One-time cell phone king BlackBerry announced as of January 4, it’s ended support for the classic BlackBerry OS (versions 7.1 and earlier, plus OS 10). As such, that effectively marks the end of the classic BlackBerry phone line.
BlackBerry was the top cell phone maker in the late 90s and 2000s, thanks to its high-quality phones, physical keyboards, and services. The line of phones had many fans, including President Obama; some gave the phones the (questionable) nickname “Crackberry” to describe their addictiveness.
Unfortunately for BlackBerry, the debut of the iPhone in 2007 and of the Android OS not long after saw BlackBerry’s fortunes quickly fall off, despite its sales peaking in 2011. BlackBerry tried shifting to making Android-based phones, but’ it was all for naught. These days, BlackBerry specializes in cybersecurity and making media operating systems for cars; it recently licensed out the BlackBerry name for a smartphone maker, but nothing’s come of it. As shown below, the only two smartphone operating systems in use today are Android and iOS. (As of the mid-2010s, I deemed the smartphone OS wars basically over.)
I’ve never owned a BlackBerry phone; in its 2000s heyday, I used (affordable) flip phones.
A look back at BlackBerry on the blog
I wrote a few posts over the years about BlackBerry. With its demise, I suppose it’s time to look back over them.
The BlackBerry Playbook
In 2011, I briefly mentioned the BlackBerry Playbook, BlackBerry’s attempt at making a tablet during the early 2010s tablet craze (when everyone wanted to cash in on the iPad). Ultimately, the Playbook was just another also-ran. Oddly, the Playbook’s biggest contribution was its manufacturer using the Playbook as a template for the Amazon Fire (originally “Kindle Fire”) line of tablets. The Fire ended up being much more successful; these days, it’s my recommended tablet for those that don’t want an iPad. (Speaking after years of experience with iffy Android tablets.)
An attempt at selling BlackBerry
In 2013, I wrote about an (ultimately failed) effort to sell BlackBerry, and why the company had fallen on hard times. If wondering, the post’s title (“we’ve got a company for sale…”) is a reference to the classic “Magilla Gorilla” theme song. Ironically (or appropriately), it’s a cartoon about pet store owner Mr. Peebles’ repeated failed, desperate efforts to sell the titular gorilla to anyone.
BlackBerry’s phone line was ultimately licensed out to several other manufacturers, including one in Indonesia. More recently, it’s been licensed out to the Texas-based OnwardMobility; they’re supposed to make a new line of 5G BlackBerry phones, but as of this writing, there’s nothing yet.
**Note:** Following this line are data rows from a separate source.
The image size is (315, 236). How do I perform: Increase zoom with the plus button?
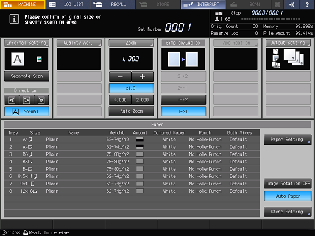click(143, 77)
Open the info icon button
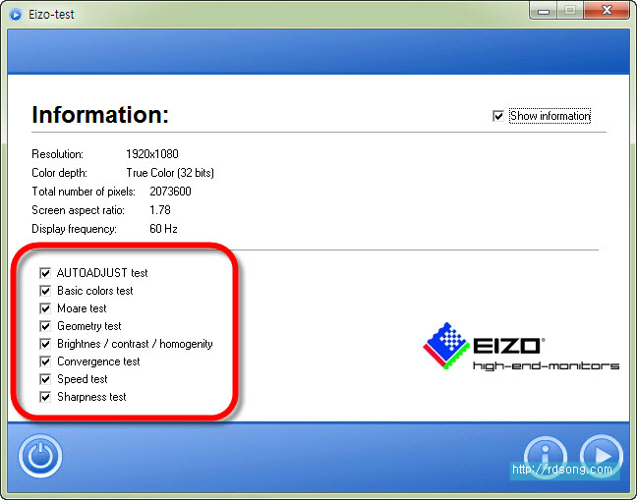637x500 pixels. [545, 455]
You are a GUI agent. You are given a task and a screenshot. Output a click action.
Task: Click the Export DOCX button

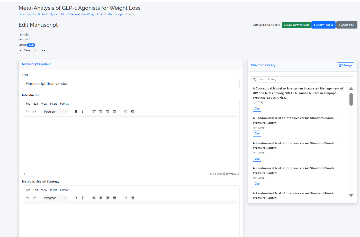(323, 25)
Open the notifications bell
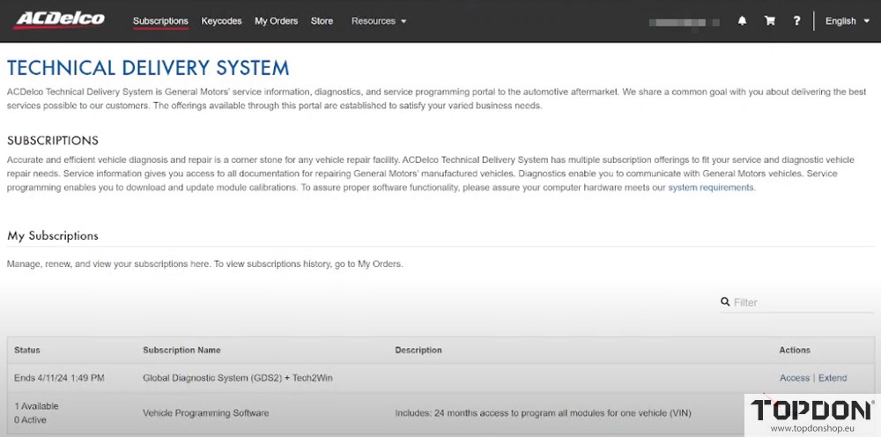 (x=742, y=21)
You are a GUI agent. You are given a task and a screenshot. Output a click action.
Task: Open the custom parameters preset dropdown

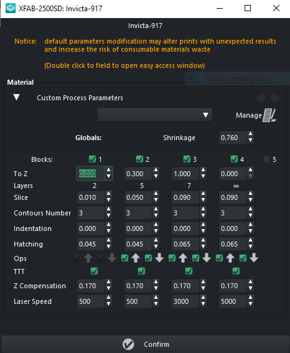pos(155,115)
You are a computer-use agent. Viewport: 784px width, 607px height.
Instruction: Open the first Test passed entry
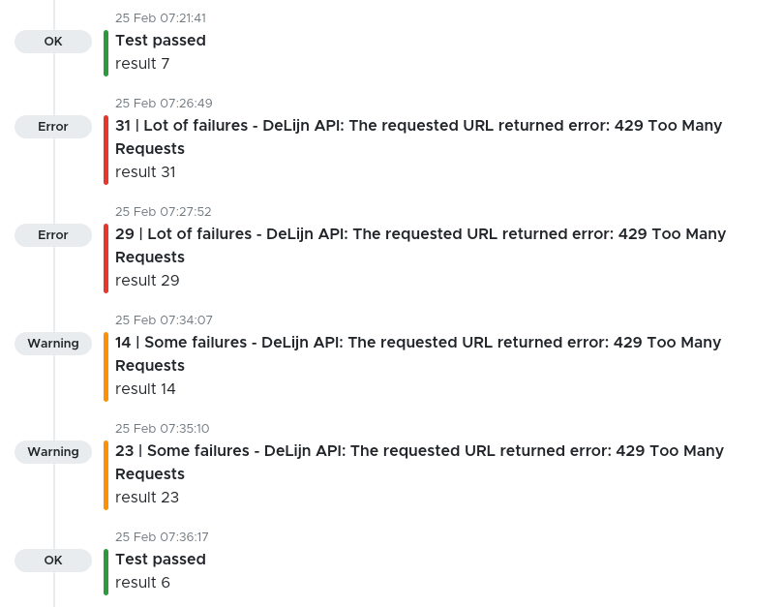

Whatever happened to BlackBerry’s mobile presence?
You will find more infographics at Statista
In 2018, I checked up on the then-current status of BlackBerry and Microsoft in the mobile landscape, given the market share for both had dwindled to nearly nothing. BlackBerry was still holding on with a few Android-based models, which obviously didn’t help turn things around.
Microsoft, meanwhile, had given up on making phones; it sold off its Nokia line to a Finnish company. These days, Microsoft is more focused on adapting its software (such as Office) to run on Android and iOS devices.